To do ::
a – Which test does the Excel 97 help sheet recommend for small samples from nonnormal distributions?
b – Print the portion of the Excel 97 help sheet that begins at the words "EXCEL 97: Difference in Two" and stops after "the most common.".

Source extract ::
☆ ☆ ☆ ☆ ☆ ☆ ☆
EXCEL 97: Difference in Means and Variances

EXCEL 97: Difference in Two Means

A. Colin Cameron, Dept. of Economics, Univ. of Calif. - Davis

This September 1999 help sheet gives information on how to

Test for difference between two paired means
Test for difference between two unpaired means with equal variances assumed
Test for difference between two unpaired means with unequal variances assumed
Test for difference between two unpaired means with known equal variance

The first two are the most common.
These tests can be done using descriptive statistics (for two paired means) and regression analysis (for unpaired means with equal variance).
So no special treatment of difference in means is needed. For completeness we nonetheless present the topic here.

The tests are valid for large samples from any distribution or small samples from the normal.
For small samples from nonnormal distributions, one should instead use the Wilcoxon rank sum test for differences in two medians. This is not automatically calculated by Excel, and you will neeed to see a textbook for how to do the Wilcoxon test in Excel.
☆ ☆ ☆ ☆ ☆ ☆ ☆
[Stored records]

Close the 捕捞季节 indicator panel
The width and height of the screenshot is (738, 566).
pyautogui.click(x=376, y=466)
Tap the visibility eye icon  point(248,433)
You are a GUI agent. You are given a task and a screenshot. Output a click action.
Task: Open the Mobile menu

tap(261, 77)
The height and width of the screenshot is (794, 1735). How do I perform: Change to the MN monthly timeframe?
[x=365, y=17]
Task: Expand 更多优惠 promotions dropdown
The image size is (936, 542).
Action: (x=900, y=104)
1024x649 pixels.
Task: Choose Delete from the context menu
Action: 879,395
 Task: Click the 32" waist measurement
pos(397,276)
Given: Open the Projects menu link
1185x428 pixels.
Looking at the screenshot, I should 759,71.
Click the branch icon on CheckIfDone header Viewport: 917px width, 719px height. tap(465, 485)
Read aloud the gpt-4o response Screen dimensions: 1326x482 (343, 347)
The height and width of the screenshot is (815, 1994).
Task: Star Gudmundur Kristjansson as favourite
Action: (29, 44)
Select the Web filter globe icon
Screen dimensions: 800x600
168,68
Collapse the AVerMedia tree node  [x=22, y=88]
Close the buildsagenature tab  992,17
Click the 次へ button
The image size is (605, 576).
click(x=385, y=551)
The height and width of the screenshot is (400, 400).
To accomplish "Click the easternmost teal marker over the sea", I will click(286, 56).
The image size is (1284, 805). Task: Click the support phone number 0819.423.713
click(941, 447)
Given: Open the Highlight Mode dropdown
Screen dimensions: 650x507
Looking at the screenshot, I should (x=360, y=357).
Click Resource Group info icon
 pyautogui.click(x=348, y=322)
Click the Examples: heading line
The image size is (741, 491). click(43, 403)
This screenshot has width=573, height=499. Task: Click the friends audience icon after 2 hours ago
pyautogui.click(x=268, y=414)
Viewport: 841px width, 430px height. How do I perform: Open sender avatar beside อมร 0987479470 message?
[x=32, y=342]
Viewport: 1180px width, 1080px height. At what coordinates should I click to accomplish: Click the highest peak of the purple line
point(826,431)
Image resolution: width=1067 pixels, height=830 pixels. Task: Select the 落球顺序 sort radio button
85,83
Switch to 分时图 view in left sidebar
☆ ☆ ☆ ☆ ☆ ☆ ☆
Outputs for the tasks ::
a – The Wilcoxon rank sum test for differences in two medians.

b –
EXCEL 97: Difference in Two Means

A. Colin Cameron, Dept. of Economics, Univ. of Calif. - Davis

This September 1999 help sheet gives information on how to

Test for difference between two paired means
Test for difference between two unpaired means with equal variances assumed
Test for difference between two unpaired means with unequal variances assumed
Test for difference between two unpaired means with known equal variance

The first two are the most common.